![]() |
Bence sardunyanın kokusu kerevizin yanında parfüm gibi kalır. Bendeniz kereviz kokusundan nefret ederim. Hatta kereviz satılan tezgahtan havuç bile almam. Çünkü o bayık kokusunu herşeye bulaştırır. :(
|
Sayın Aaylin'e katılıyorum kereviz bana da kötü kokar, turşulara doldurup, bence caanım turşuyu da berbat ederler.
Bir de bahçenin heryerinden fışkıran yonca ve kuşekmeği... yetiştirmem gereken asıl bitkileri sarar, boğar, yol yol bitmez bu yüzden sevmem. Yoksa onların bile çiçeği, yaprağı incelenirse estetiktir aslında. Ben bana zorluk çıkaranları sevmiyorum. |
Sardunyaların kokusunun sevilmiyor olabileceğini anlıyorum da, afrika menekşesi neden sevilmez? Aklım almadı doğrusu:eek:
|
Ben de sardunyalardan pek hoşlanmam, tüylü tüylü, üstüme yapışacakmış gibi gelir, bitkinin gelişimini de şekilsiz bulurum. Ayrıca horoz ibiğinden, kedi tırnağından, soğan çiçeğinden de nefret ederim.

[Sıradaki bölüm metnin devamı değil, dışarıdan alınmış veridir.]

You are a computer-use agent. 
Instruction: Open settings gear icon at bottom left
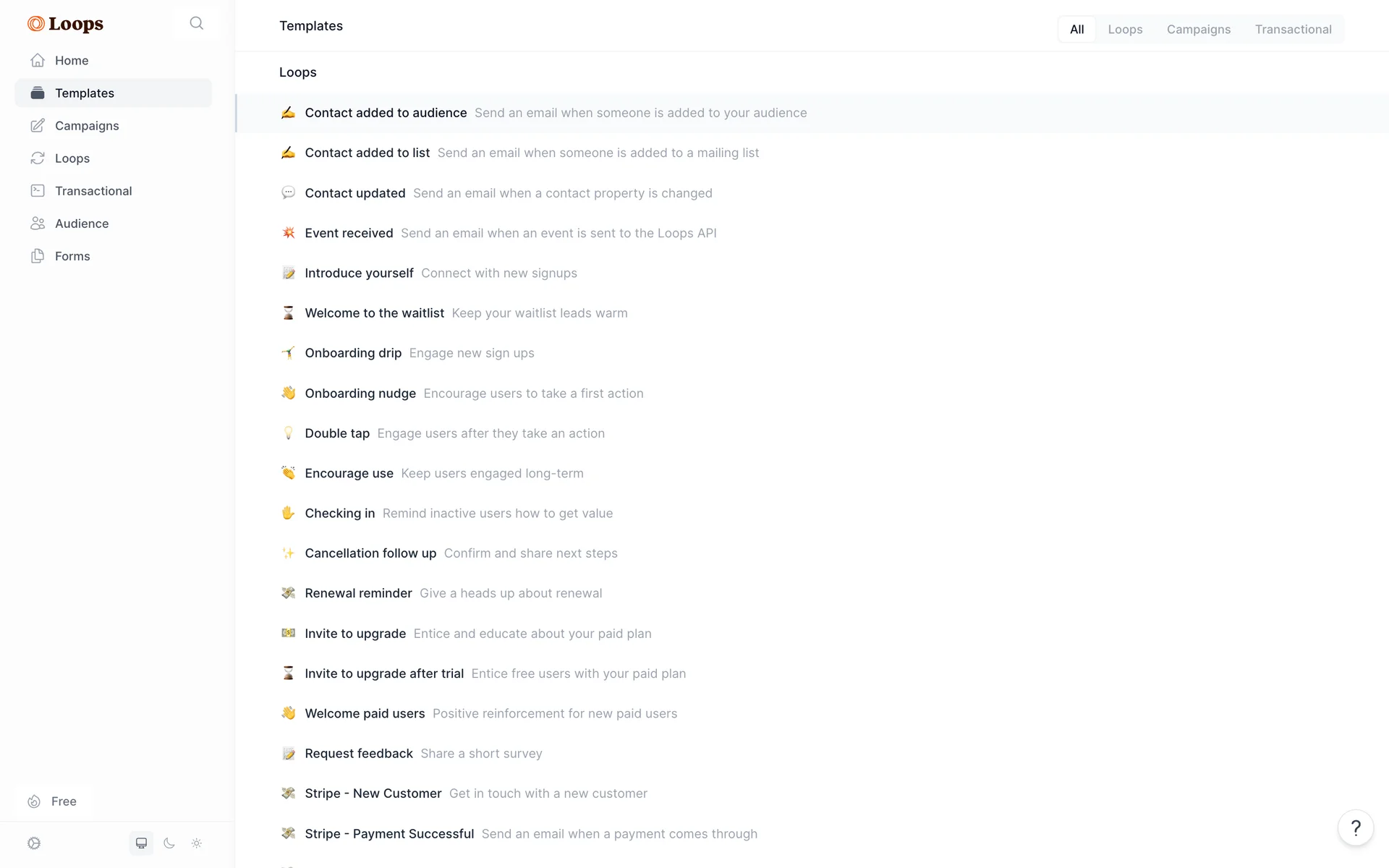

Gerçi kedi tırnağını sevmememin sebebi bitkiden kaynaklanmıyor ama... |
Başlığı yeni farkettim fakat bu başlık bu siteye hiç yakışmamış !
|
Beni üzen çok bitki oldu ama hepsini afettim. Az çok hepsini seviyorum.
|
Sadece kaktüslerden hoşlanmam. Asla yetiştireceğimi düşünemiyorum.
|
Çok düşündüm ama bütün olarak sevmediğim bir bitki bulamadım.

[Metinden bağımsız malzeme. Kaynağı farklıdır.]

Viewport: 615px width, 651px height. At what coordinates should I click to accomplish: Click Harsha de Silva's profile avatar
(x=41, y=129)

Rokayı ve dereotunu dikerim ama kokularını sevmediğim için dokunmam. Ayrık otunu ayıklamaktan hiç hoşlanmam ama boş yerlerde sergilediği görünümü severim. Yabani böğürtlen çok arsızdır, ama şekil verildiğinde doğal ve güzel bir çit oluyor, meyveleri de çok lezzetli. Isırgan otunu da şifası ve lezzeti için dikerim, eldiven giyerek koparınca sorun olmuyor.:rolleyes: |
Kılıç çiçeği, deve tabanı, aşk merdiveni bide kauçuk :((
|
Alıntı:
|
zakkum, kılıç çiçeği ilk aklıma gelenler bunlar :)

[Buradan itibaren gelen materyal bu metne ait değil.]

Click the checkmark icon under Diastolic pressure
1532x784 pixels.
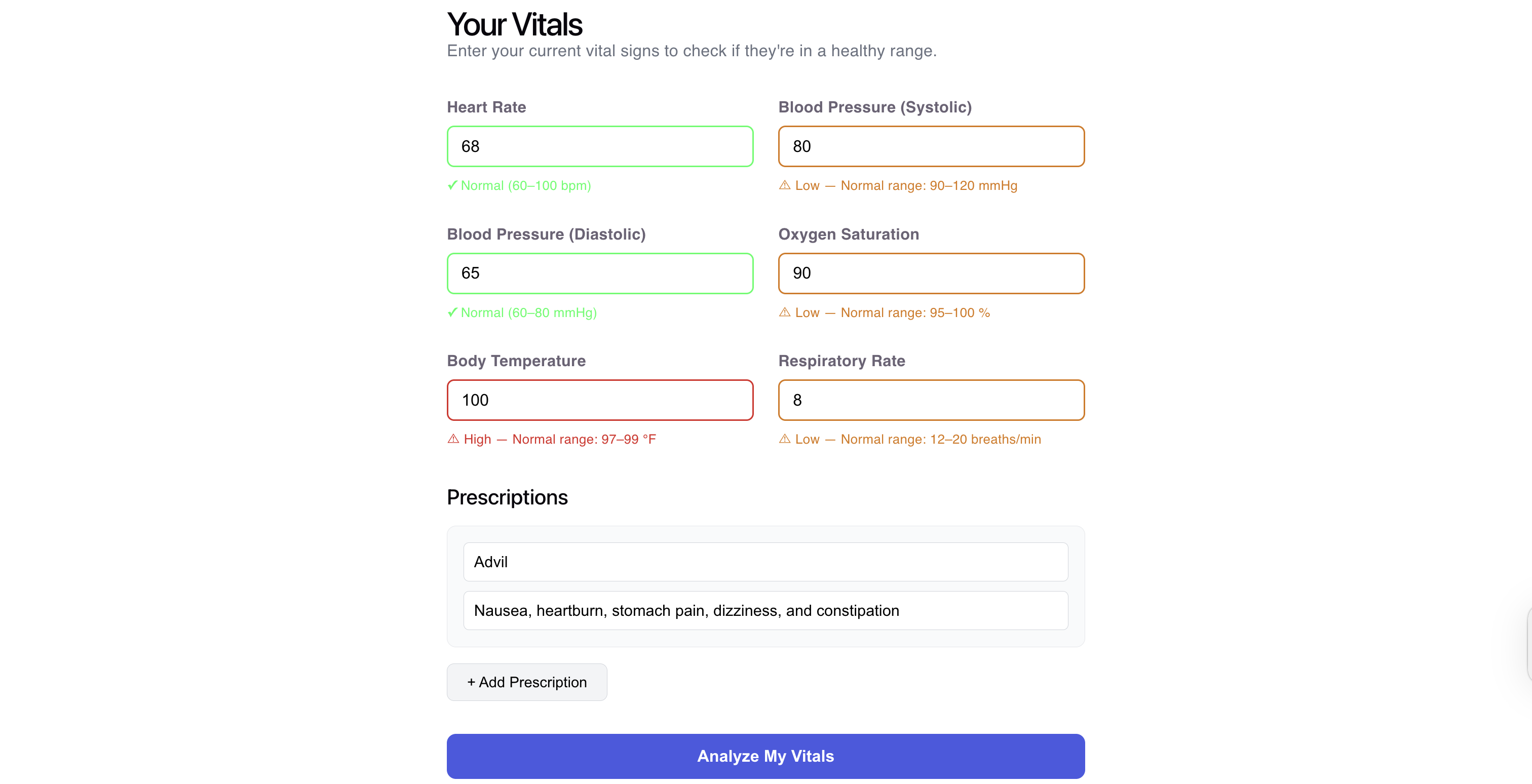point(452,312)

neden sevmediğimi hiç düşünmedim gerçi.. bu arada menekşeleri de çok sevmem ama nedense onlar beni çok seviyor. kızlarımın 2 tane var biri beyaz diğeri pembe renkli açar.. maşallah yediveren gibiler yaz kış açıyorlar. :) onun haricinde çiçek açmayan bütün salon bitkilerini severim. özellikle ağaç gibi olanları ! |
Bütün canlıları seviyorum. Politik gibi oldu biraz ama gerçek bu.. Her birinin bir amacı var bence, ama keşfedilmiş ama keşfedilmeyi bekleyen.
Ama beraber yaşamaktan çok hazzetmediğim bitkiler var. * Mesela çoğu ithal çiçeksiz salon bitkileri. (Hediye gelir diye ödüm kopuyor ki genellikle de geliyor. Ya ofise getiriyorum ya hediye ediyorum. Evde sadece bir Benjamin'im var. O da Fas'ta gördüğüm dev akrabalarının hatırına duruyor şimdilik. Belki bir gün ılıman bir yere taşınır ve Benjamin'i özgürlüğüne kavuştururum.) * Çanta çiçeğinden hoşlanmam. Çiçeklerini patlatasım geliyor. :) * Palmiyeler... Erguvan gibi İstanbul'un, Boğaz'ın simgesi olmuş ağaçlar varken, heryerin Palmiye ile donatılması hem yapay geliyor hem de itici... * En çok hoşlanılmayan çiçeklerin başında gelmiş Akşamsefası için yorumum olacak. Normalde kontrolsüzce çoğaldığından, kökü ayrı tohumu ayrı başa bela olduğundan sevilmemesi normal ama en acımasız koşullarda bile hayatta kalabildiği için bence takdir edilesi bir bitki. Deniz kenarlarında kumda bile çiçeklendirebiliyorlar. Bakımlı bahçelerde, tanzim edilmiş terbiyeli bitkilerin olduğu yerlerde haşarı çocuk oluyor. Ancak bu sene, çok bakamayacağım, çok masraf edemeyeceğim çorak bir alan için, gözüme hitap etsin kuru toprak görmektense akşam sefası dursun diye tohumunu topladığım bir bitkidir kendisi. |
Ben de akşam sefalarından nefret ediyorum. Sardunya ve her türlü menekşe de bu listeye eklenebilir.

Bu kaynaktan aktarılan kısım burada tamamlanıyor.